Task material -
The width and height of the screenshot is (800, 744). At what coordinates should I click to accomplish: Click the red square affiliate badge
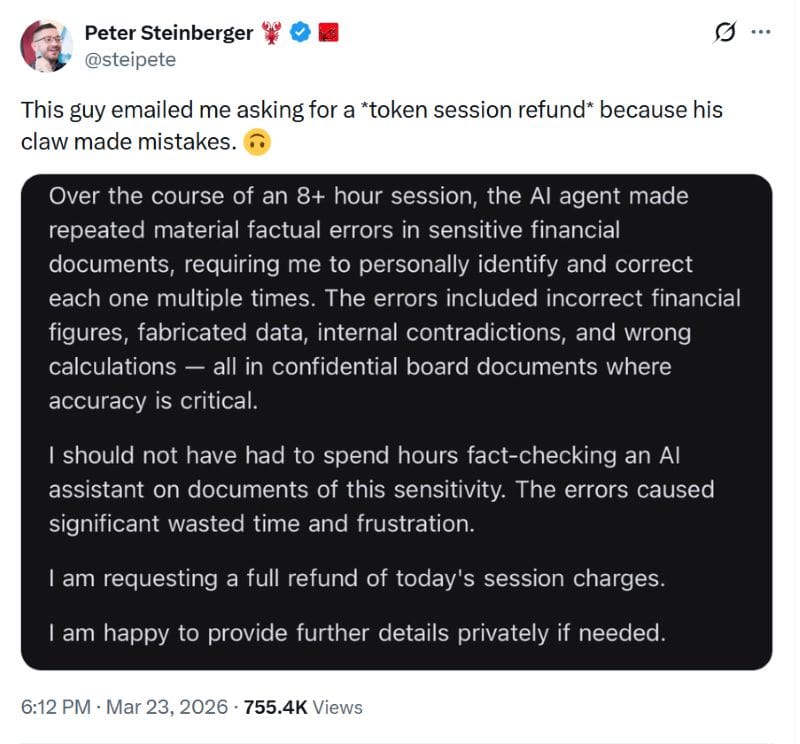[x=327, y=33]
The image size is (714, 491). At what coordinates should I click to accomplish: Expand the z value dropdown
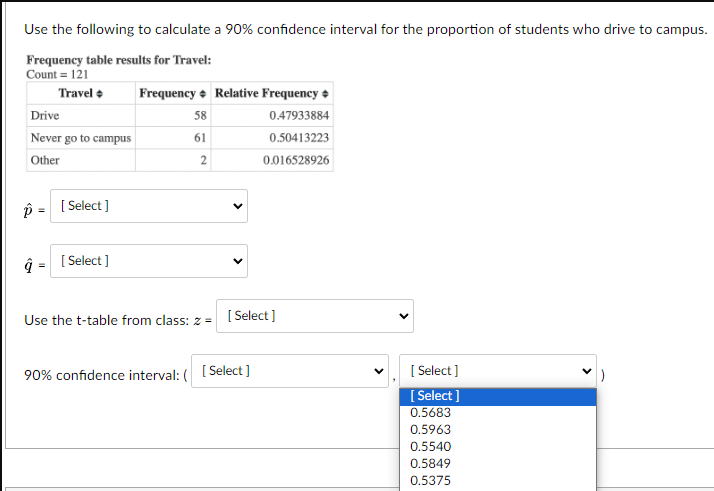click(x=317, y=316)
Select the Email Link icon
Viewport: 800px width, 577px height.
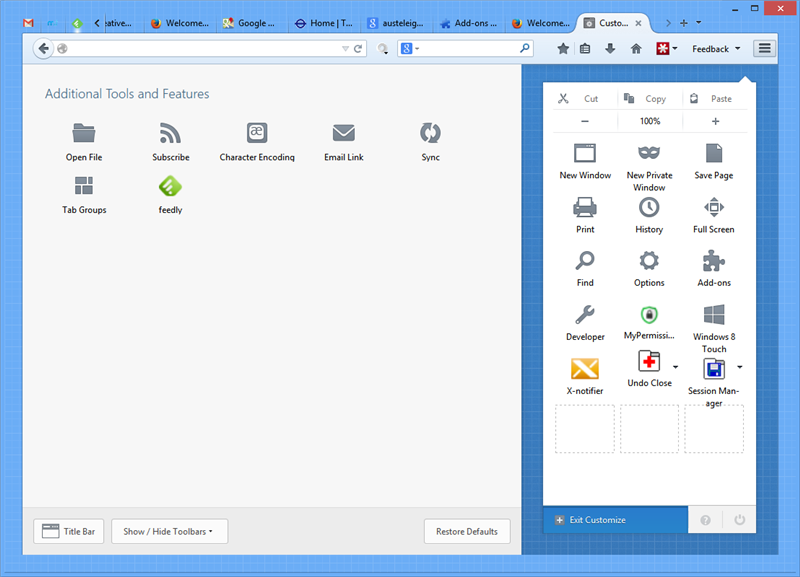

Brief - Every entry above is to be transcribed exactly, with all pictures left out.

Answer section -
The width and height of the screenshot is (800, 744). At what coordinates should I click to accomplish: Click the red square affiliate badge
[x=327, y=33]
The image size is (714, 491). At what coordinates should I click to accomplish: Expand the z value dropdown
click(x=317, y=316)
Select the Email Link icon
Viewport: 800px width, 577px height.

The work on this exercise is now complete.